Later Anne tells us the story of the Good Samaritan. Nearly everyone knows the story, but she goes over all the main points just in case you’ve forgotten, ending with an explanation of how the Samaritan got the injured man to an Inn-Keeper “who welcomed them both.”

Then she adds, “Who is our neighbor? The person who helps us when we are suffering. And implicit in this story is Jesus saying, you go do this too. …The reviled Samaritan might be …a person at the other end of the poitical spectrum. In Texas it would be a drag queen tottering up to a Tea Partier in a ditch …Those who have gotten sober all began as the man in the ditch …But they also wanted us to extend ourselves to our own horrible selves …It was and is the hardest work ever. ” And as a recovering alcoholic of many years standing, Anne knows.

And so it goes. Anne knows the bottoms and the tops, has seen them both, lived them both, and survived to tell the tale. Now married for the first time and trying to stay on good terms with a 29 year old son who inherited some of her instability, she’s doing OK–maybe. But nothing is easy–or has been in her past.

“I converted to Christianity while I was drunk … and about a year later, several months sober, I was baptized.” She phoned her pastor first and said she couldn’t go through with it, she was too damaged and foul to do it. He told her “to get my butt over to church, that I wasn’t going to heal sitting alone on my …houseboat. He said that I didn’t have to get it together before I could be included, and, in fact, couldn’t get it together without experiencing inclusion.” So she went ahead with it and therein hangs a tale, some of which you’ve just heard. Of course some of it turns up in nearly everything she has written, too.

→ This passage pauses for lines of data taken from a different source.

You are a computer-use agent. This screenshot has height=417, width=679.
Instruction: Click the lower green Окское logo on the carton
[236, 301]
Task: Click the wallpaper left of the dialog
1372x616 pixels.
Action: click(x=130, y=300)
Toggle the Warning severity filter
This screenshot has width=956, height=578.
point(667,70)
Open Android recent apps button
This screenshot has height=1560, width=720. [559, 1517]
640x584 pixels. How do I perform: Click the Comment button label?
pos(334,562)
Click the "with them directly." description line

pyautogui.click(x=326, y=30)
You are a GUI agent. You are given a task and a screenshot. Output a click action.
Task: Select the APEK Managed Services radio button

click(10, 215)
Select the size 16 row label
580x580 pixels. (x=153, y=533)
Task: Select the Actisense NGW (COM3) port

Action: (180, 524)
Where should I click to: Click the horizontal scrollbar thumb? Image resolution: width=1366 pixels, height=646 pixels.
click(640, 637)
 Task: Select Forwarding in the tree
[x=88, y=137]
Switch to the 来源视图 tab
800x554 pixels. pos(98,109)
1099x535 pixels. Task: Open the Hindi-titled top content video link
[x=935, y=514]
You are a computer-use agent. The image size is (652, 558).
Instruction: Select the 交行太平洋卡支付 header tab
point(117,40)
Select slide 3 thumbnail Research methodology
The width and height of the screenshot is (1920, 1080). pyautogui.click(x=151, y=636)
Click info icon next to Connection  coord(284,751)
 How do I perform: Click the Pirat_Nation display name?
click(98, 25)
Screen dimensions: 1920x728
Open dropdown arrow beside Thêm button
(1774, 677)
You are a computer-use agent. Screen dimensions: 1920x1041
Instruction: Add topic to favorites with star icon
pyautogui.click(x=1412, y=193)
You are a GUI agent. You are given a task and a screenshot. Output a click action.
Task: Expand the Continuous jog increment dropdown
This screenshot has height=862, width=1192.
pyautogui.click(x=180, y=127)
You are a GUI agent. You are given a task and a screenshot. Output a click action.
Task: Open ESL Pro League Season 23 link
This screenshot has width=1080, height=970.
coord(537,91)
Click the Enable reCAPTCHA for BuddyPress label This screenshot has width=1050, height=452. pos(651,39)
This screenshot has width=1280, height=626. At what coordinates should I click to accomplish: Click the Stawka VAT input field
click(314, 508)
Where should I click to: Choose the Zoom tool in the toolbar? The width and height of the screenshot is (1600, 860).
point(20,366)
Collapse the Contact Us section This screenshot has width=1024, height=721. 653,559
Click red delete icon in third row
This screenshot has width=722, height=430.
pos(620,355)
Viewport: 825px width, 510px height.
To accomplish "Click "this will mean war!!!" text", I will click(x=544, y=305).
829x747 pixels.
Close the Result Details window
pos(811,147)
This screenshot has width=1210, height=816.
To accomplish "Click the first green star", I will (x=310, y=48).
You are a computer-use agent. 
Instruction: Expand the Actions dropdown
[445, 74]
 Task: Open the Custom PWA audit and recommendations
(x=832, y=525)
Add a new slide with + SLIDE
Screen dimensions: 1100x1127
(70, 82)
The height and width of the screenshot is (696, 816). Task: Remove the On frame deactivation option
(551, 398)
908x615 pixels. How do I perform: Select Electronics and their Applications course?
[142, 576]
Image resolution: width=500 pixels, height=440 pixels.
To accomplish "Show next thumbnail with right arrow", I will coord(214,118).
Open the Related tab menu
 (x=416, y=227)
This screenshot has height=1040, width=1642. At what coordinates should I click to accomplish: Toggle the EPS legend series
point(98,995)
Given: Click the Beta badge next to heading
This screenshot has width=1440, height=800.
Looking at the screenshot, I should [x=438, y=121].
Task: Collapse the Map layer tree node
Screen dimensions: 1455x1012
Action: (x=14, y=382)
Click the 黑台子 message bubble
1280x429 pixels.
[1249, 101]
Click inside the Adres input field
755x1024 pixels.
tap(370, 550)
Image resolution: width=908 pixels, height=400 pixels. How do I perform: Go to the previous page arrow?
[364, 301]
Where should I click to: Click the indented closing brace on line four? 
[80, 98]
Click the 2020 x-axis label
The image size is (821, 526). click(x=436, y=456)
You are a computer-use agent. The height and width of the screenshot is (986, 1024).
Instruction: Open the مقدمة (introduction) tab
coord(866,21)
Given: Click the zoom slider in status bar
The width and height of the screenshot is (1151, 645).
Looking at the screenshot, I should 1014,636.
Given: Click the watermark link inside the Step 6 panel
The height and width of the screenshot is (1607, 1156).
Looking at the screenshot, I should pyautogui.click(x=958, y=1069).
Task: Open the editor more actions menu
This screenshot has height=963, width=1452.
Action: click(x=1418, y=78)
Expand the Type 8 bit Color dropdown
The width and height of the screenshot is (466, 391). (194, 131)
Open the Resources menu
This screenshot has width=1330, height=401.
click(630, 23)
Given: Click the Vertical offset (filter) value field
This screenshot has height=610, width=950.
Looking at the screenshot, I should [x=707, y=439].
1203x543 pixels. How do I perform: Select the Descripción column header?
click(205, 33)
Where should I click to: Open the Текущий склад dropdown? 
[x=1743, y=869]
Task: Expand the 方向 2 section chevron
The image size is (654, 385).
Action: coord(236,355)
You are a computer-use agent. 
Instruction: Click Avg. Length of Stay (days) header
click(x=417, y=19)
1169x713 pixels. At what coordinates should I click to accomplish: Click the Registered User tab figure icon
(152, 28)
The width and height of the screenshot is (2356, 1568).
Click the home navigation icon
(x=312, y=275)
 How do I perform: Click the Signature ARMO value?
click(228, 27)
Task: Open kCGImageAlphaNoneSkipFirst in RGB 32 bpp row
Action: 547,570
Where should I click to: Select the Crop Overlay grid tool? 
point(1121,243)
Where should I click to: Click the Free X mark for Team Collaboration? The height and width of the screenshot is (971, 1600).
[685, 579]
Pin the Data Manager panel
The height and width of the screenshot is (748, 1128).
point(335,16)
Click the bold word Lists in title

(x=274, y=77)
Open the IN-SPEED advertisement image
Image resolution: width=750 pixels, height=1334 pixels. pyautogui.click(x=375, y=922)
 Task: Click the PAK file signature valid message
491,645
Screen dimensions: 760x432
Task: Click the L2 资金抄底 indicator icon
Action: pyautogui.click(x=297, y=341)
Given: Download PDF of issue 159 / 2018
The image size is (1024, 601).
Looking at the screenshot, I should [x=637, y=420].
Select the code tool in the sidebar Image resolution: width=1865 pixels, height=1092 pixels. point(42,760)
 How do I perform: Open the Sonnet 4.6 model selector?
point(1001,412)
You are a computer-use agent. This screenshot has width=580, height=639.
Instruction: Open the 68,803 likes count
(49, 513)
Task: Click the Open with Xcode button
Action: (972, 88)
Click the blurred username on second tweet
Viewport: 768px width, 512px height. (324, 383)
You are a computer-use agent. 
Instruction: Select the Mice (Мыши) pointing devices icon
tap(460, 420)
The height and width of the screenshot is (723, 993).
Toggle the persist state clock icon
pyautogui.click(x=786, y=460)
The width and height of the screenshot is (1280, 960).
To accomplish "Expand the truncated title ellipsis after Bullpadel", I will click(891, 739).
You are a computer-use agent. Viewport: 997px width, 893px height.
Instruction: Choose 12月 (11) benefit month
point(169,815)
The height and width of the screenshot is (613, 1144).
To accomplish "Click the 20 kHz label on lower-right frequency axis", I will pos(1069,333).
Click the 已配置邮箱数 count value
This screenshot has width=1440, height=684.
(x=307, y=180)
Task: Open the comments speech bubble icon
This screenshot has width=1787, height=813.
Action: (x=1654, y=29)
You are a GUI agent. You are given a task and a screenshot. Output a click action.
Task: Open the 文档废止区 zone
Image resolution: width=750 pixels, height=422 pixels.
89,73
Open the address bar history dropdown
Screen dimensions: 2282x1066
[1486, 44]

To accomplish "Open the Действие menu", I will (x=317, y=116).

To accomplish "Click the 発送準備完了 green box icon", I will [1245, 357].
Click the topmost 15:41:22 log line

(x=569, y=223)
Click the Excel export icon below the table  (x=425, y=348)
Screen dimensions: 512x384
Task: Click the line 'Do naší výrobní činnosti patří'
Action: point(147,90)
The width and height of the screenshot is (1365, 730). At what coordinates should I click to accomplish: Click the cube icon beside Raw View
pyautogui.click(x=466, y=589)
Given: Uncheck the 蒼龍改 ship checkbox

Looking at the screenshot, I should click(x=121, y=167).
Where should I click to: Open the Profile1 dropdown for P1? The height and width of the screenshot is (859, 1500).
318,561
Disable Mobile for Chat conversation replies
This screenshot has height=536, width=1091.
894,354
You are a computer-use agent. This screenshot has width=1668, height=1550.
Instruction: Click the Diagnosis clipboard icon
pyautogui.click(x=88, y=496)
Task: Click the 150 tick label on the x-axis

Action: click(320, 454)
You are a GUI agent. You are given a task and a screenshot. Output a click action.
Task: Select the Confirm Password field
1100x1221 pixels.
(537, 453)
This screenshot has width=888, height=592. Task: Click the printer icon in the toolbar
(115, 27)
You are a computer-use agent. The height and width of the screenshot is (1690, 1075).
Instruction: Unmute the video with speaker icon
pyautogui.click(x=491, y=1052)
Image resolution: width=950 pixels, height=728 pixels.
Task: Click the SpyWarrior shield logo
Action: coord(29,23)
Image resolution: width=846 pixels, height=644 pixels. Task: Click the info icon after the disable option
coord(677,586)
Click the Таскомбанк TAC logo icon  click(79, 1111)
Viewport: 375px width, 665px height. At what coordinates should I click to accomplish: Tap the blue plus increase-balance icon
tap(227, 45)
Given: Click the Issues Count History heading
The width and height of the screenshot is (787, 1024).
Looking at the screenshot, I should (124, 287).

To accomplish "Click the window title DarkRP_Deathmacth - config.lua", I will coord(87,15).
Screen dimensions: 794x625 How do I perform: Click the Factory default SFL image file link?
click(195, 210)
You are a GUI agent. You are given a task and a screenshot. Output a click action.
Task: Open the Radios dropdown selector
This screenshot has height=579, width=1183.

She particularly makes her point in her final chapter which begins with the statement that mercy began to reach out to her when she was five. She was with her father who was fishing with another man. The other man made a crack about her hair.
“Then he used the most evil word on earth, in a declaration about who must have been hiding in the woodpile. And my dad, the love of my life … laughed.” Her father did nothing and later said nothing to her to indicate he thought the other guy was a jerk and he just wanted to placate him. He noticed than Anne was feeling terrible on the way home and suggested she grow thicker skin. “This would turn out to be the battle cry of my childhood. I should have thicker skin, i.e., just be someone else entirely.”

She carried this anger and pain for years and one day during a psychoanalytic session, a revelation came to her-“And I suddenly saw and could feel in my adult heart that my father had viewed the fisherman as a harmless, helpless, jovial, ignorant redneck. He was not colluding with him but understanding him. …I forgave myself for the fisherman’s words and behavior.”

And her message, sometimes stated pretty outwardly, sometimes not, is there. We all have needs and we all have bad feelings and sometimes do wrong things. Try to understand those who have wounded you, but don’t forget in the process to forgive yourself.
“The world keeps going on. You can have yet another cup of coffee and keep working on your plans. Or you can take the risk to be changed, surrounded, and indwelled by that strange yeasty mash called mercy, there for the asking.”

Sound too easy? Maybe, but try it sometime–may be harder than you think–and more rewarding. In any event, hats off to Anne Lamott for showing us a way nearly all of us knew was there somewhere, but which most of us likely forgot along the way.